Wednesday, September 2, 2020

Summer Humidity

Last week reader Carl asked about humidity this summer in Fairbanks and suggested correctly that dry days were unusually absent.  This is an interesting point, so I created a chart to illustrate my earlier brief response: that the summer's lowest daily-mean humidity was higher than in any other summer in recent decades.  This is true both for relative humidity and dewpoint; there were only 3 days with (midnight-to-midnight) average relative humidity below 50%, and only 3 days with average dewpoint below 40°F.


 

Here's a more focused visualization of how this summer's relative humidity differed from the typical distribution of the past 20 years (click to enlarge).

 

As Carl noted, the lack of very dry days was notable, and correspondingly the number of days with 70-80% relative humidity was higher than normal.  Of course there is nearly always a marked increase in relative humidity as summer advances in Fairbanks, so the driest days are nearly all confined to June and early July, but nevertheless the chart gives a broad sense of the unusual shortfall in dry days this year.

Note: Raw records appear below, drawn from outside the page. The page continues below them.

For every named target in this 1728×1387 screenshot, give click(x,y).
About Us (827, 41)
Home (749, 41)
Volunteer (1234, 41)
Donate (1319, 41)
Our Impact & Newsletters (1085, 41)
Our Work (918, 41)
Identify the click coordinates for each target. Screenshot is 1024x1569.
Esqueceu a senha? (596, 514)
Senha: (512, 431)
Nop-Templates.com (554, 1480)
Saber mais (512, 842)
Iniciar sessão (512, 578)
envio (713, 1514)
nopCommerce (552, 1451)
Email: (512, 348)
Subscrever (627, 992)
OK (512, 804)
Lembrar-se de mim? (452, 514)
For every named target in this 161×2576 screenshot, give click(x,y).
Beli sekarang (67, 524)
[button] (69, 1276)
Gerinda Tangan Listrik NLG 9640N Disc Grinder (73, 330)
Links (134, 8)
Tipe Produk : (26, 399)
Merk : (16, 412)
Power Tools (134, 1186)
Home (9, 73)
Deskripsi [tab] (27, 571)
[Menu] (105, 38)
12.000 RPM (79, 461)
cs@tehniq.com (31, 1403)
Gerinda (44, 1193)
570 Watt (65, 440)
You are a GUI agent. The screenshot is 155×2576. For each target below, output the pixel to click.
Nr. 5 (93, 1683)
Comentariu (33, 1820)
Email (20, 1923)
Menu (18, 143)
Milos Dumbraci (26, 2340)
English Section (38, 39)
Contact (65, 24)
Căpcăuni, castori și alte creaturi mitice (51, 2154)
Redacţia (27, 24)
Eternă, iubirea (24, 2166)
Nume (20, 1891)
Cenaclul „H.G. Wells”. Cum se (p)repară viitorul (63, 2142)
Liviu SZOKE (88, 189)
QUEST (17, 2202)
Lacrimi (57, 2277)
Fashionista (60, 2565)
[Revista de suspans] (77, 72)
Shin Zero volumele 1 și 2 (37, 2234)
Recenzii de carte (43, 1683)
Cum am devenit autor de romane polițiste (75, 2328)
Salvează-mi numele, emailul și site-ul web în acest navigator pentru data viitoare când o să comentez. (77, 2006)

A rather obvious point to make is that low humidity strongly favors growth of wildfires, and so the absence of dry conditions this year is presumably one of the main reasons for the very low fire acreage.  Here's a superb fire acreage chart that Rick Thoman posted the other day.


Finally, while relative humidity was clearly well above normal this summer, dewpoint and atmospheric column-total moisture (precipitable water) were not as high as in some recent years.  Here's an update on a chart I showed back in 2017, when July humidity was extraordinarily high.  The upward linear trends since 1980 are statistically significant (p=0.05) for dewpoint in all three summer months, but interestingly not for precipitable water.